After the collapse of the Stalinist apparatuses in the Soviet Union and Eastern Europe in the late 1980s and early 1990s, Cuban youth organizations and revolutionary forces in other countries worked to draw into WFDY, and the World Youth Festivals, youth groups whose participation had previously been limited.

The 1997 Havana festival, attended by 12,000, was marked by its political openness and anti-imperialist character. Many representatives of national liberation struggles in Africa and the Middle East and other revolutionists participated for the first time.

Harchand Singh, a longtime leader of WFDY from the Communist Party of India, noted that starting at the Havana festival, an International Solidarity Fund was established to facilitate attendance by reducing travel and other costs, especially for delegates from semicolonial countries.

The next two festivals took place in Algeria in 2001 and Venezuela in 2005. They were similar in political character and openness to the Havana gathering.

At the plenary panel here, other speakers described how the founding of WFDY and the festival movement were marked by the outcome of the second world war.

Jerónimo Carrera, president of the Communist Party of Venezuela, who attended the 1947 festival in Prague, noted the political context at the time. “We did not appreciate what the bombing of Hiroshima had meant. When news came that Tokyo had surrendered, we thought it [the bombing] was good,” he said. “It shortened the war—but at what price?”

Annalucia Vermunt of the Young Socialists in New Zealand responded to this assessment from the floor. She pointed out that the U.S. imperialist bombing of Hiroshima and Nagasaki was a barbaric assault that prepared the way for new wars. “There was no peace,” she said. “The bombing was intended as a warning to the peoples of the world. Washington was ready to march on Asia, but the resistance of the toilers in China, Indonesia, Korea, India, and the soldiers within the U.S. imperialist army stayed their hand.”

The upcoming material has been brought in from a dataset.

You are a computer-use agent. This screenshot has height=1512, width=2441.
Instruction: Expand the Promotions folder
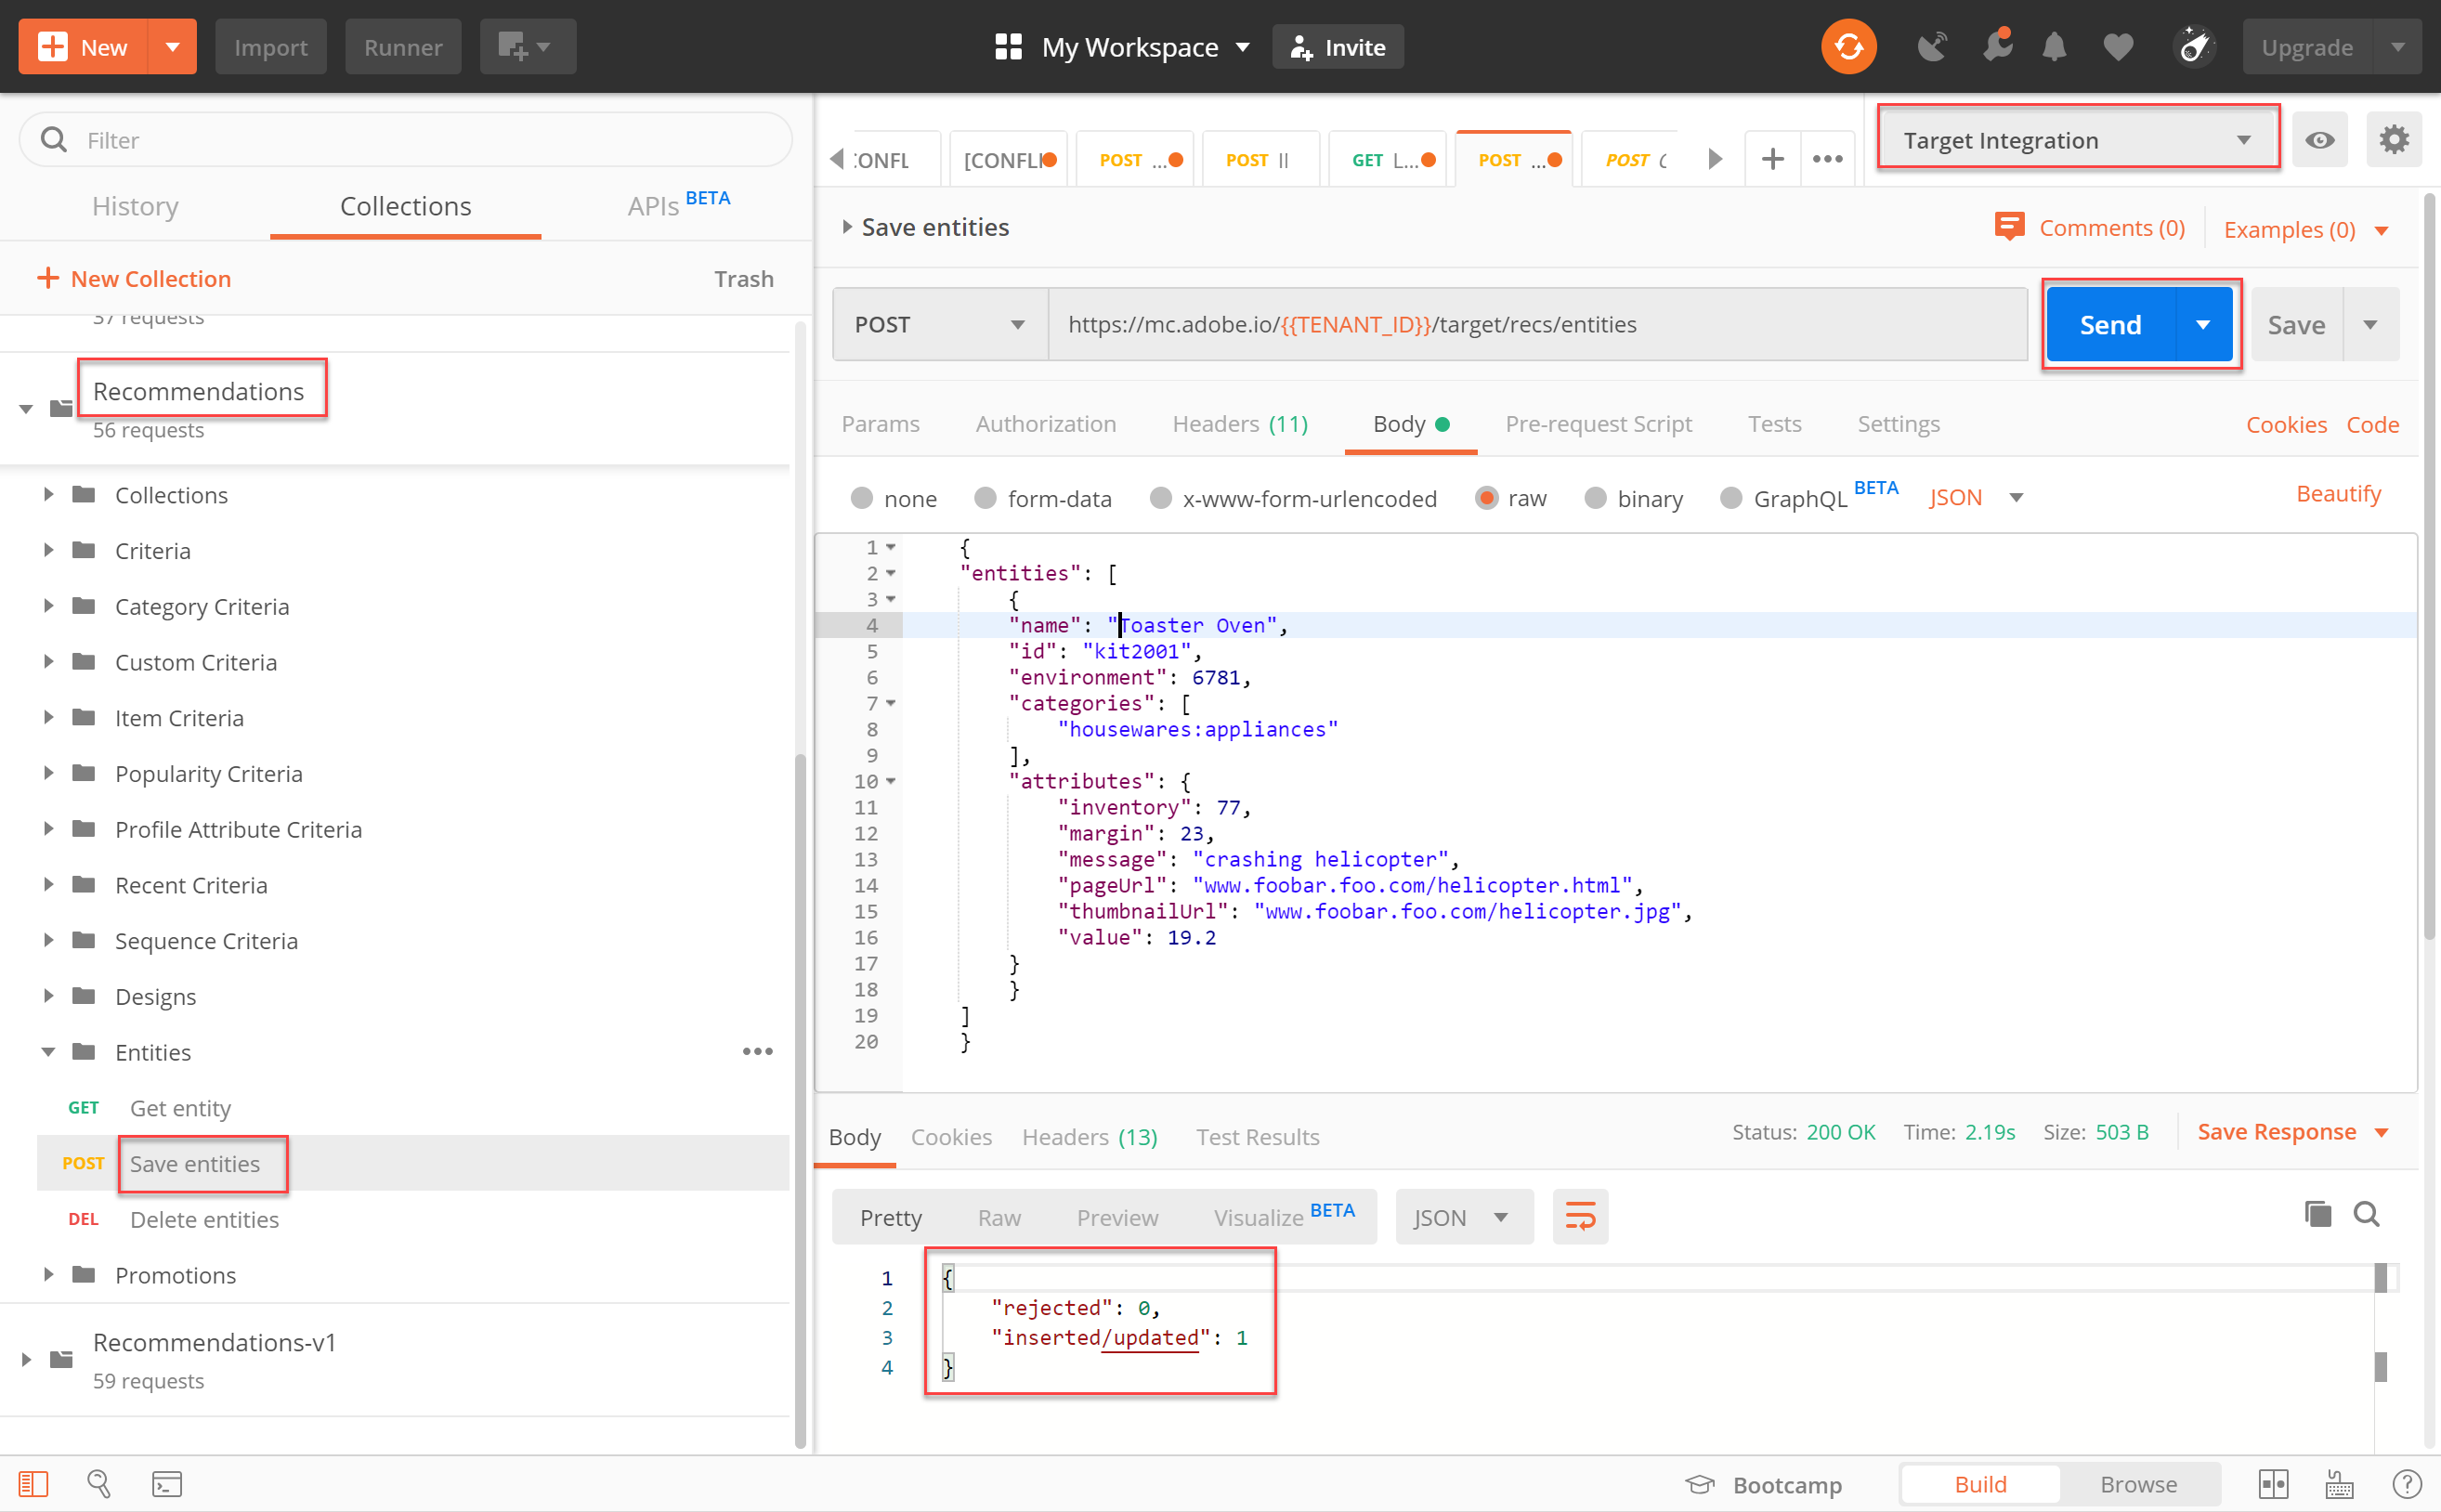click(x=48, y=1275)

The majority of contributions from the floor at the plenary focused on the importance of the political character of the Havana, Algiers, and Caracas festivals as gatherings that brought together thousands of youth under an anti-imperialist banner. Several delegates explained how these festivals have provided an avenue for those resisting imperialism to meet and exchange ideas and experiences. Many spoke about the need to begin planning for the next world youth festival, projected for 2009.

The conference also included cultural activities, a fair featuring literature from WFDY member organizations, and workshops on education, employment, and struggles against foreign military bases.

An International Consultative Meeting on the 17th World Festival of Youth and Students followed the seminar. Nearly 100 people from 50 organizations attended. The meeting empowered the WFDY leadership to investigate possible host countries. It resolved to discuss further the next festival site at a WFDY leadership meeting in Portugal in February.